Upon completion of the Unilab integration, we expect to realize approximately $25 million to $30 million of annual synergies and we expect to achieve this annual rate of synergies by the end of 2005.

 

American Medical Laboratories, Incorporated and Clinical Diagnostics Services, Incorporated

On April 1, 2002, we completed our acquisition of all of the outstanding voting stock of American Medical Laboratories, Incorporated, or AML. In addition, during the fourth quarter of 2001, we acquired all of the voting stock of Clinical Diagnostic Services, Inc.

See Notes 3 and 4 to the Consolidated Financial Statements for a full discussion of these transactions.

Six Sigma and Standardization Initiatives

We intend to become recognized as the quality leader in the healthcare services industry.
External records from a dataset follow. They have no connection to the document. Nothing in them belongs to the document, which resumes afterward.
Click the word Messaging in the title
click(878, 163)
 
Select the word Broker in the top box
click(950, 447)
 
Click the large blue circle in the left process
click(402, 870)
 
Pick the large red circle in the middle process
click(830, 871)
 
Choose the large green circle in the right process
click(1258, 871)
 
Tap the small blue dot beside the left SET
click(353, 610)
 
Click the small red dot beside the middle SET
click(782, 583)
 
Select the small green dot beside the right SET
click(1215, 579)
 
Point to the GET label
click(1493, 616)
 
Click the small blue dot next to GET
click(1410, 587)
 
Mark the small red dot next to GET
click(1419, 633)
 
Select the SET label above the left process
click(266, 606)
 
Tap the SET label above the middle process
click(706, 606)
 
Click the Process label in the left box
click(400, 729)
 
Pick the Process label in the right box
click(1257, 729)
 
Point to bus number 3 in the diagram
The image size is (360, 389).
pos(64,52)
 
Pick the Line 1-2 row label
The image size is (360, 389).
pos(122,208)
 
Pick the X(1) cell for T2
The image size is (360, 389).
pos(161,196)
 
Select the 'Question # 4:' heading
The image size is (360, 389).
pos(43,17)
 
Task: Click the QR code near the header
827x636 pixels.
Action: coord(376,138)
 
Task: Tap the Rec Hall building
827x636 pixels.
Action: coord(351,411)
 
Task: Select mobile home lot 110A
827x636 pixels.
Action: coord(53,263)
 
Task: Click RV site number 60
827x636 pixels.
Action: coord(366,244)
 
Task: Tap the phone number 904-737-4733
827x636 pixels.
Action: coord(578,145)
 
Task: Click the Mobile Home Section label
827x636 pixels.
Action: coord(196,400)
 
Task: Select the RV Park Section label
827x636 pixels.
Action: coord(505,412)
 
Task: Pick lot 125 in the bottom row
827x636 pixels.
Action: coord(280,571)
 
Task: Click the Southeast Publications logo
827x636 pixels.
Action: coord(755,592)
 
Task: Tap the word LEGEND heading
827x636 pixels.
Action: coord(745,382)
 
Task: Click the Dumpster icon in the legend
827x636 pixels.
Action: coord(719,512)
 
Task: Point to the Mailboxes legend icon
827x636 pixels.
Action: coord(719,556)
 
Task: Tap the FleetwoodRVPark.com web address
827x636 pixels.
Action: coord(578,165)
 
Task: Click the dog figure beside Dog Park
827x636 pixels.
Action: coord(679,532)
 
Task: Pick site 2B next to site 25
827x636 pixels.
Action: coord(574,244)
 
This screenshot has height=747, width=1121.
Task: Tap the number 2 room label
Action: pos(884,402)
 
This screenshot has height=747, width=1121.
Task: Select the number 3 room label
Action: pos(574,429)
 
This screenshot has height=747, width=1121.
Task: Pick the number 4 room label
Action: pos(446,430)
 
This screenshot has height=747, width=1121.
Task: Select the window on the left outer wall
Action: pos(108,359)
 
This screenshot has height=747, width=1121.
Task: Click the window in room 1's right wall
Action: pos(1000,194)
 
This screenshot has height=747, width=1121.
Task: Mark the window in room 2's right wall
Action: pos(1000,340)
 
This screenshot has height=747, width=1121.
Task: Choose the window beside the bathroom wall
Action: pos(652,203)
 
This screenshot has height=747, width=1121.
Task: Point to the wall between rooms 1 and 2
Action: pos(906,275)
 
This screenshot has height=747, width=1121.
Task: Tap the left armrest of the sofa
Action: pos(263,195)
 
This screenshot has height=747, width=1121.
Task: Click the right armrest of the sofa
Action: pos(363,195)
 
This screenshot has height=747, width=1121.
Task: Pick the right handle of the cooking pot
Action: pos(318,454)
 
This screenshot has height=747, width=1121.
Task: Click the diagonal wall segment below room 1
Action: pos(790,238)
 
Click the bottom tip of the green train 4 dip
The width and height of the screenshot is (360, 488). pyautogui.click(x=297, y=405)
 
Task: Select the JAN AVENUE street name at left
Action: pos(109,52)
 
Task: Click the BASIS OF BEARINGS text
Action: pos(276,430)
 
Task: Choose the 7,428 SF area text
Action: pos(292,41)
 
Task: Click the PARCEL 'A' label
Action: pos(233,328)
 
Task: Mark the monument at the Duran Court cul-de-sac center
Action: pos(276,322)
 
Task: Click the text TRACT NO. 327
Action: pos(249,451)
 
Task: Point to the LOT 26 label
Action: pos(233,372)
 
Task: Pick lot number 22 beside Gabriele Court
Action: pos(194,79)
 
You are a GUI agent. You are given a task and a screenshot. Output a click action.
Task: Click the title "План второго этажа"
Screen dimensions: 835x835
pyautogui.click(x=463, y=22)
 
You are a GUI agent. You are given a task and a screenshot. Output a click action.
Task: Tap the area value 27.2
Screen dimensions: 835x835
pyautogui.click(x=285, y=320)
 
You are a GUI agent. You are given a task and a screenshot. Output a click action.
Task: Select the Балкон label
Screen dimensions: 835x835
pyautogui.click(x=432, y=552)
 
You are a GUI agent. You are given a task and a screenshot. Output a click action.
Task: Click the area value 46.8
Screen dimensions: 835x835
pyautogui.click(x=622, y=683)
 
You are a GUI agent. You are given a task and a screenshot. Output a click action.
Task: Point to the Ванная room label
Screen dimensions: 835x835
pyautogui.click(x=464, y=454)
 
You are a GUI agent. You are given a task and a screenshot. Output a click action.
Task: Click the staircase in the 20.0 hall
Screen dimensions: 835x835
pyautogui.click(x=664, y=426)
We continue to implement our Six Sigma and standardization initiatives throughout all aspects of our organization. Six Sigma is a management approach that requires a thorough understanding of customer needs and requirements, root cause analysis, process improvements and rigorous tracking and measuring of services. We have integrated our Six Sigma initiative with our initiative to standardize operations and processes across all of our Company by adopting identified Company best practices. We plan to continue these initiatives during the next several years and expect that their successful implementation will result in measurable improvements in customer satisfaction and operating results.